------ RECORD EXCERPTS ------

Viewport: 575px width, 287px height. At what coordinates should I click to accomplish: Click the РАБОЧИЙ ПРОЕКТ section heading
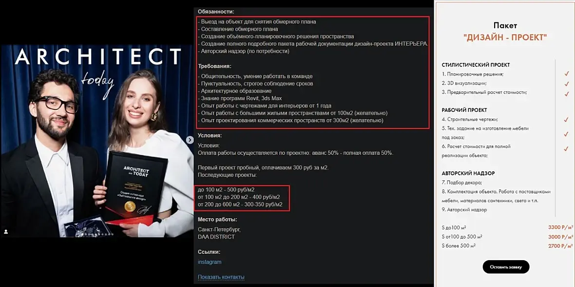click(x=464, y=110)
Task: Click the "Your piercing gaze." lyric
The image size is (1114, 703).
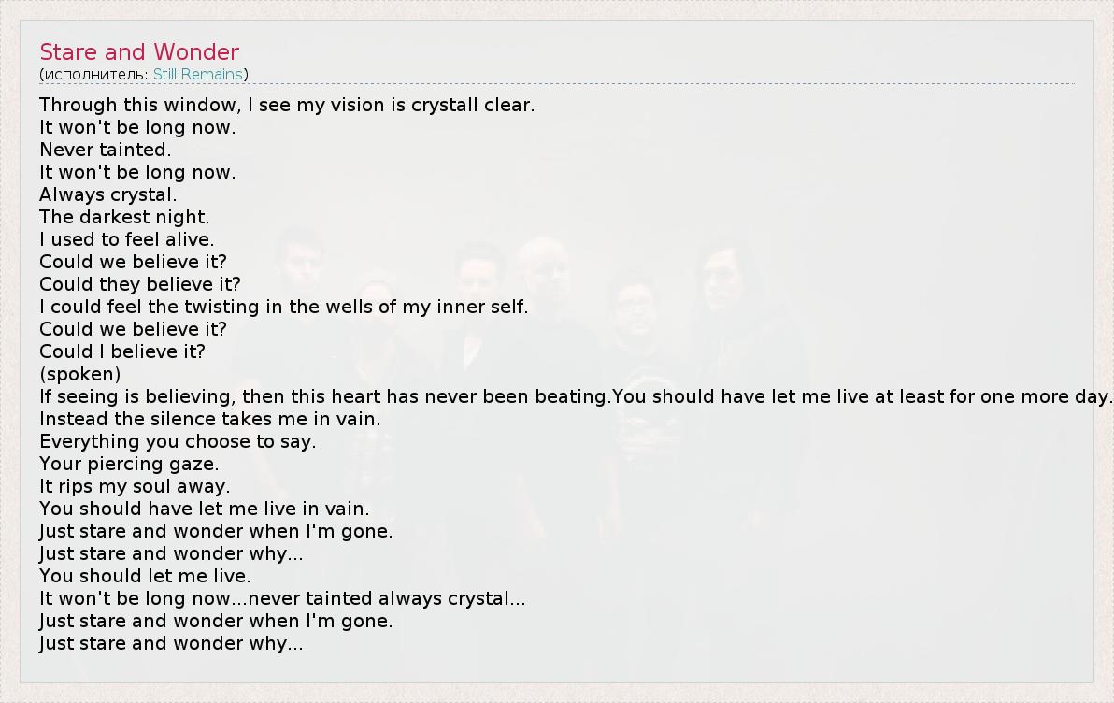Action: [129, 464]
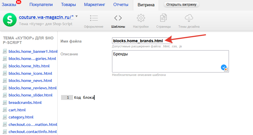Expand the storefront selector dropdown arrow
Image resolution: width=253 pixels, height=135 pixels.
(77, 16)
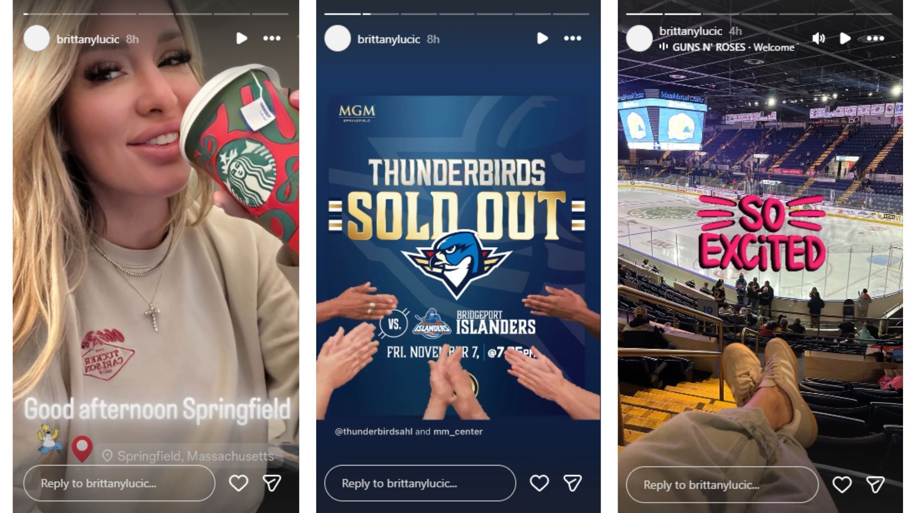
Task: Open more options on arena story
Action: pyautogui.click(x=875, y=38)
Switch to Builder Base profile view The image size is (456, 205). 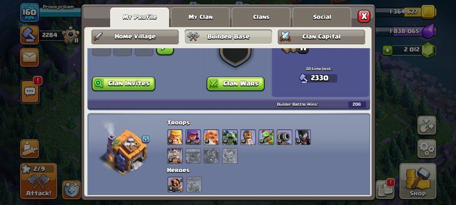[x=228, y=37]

------

### GIVEN REQUEST
Select every line above that contains the word "width", with case counting.

### FULL RESPONSE
Viewport: 575px width, 287px height. At what coordinates should I click to accomplish: Click the РАБОЧИЙ ПРОЕКТ section heading
Image resolution: width=253 pixels, height=135 pixels.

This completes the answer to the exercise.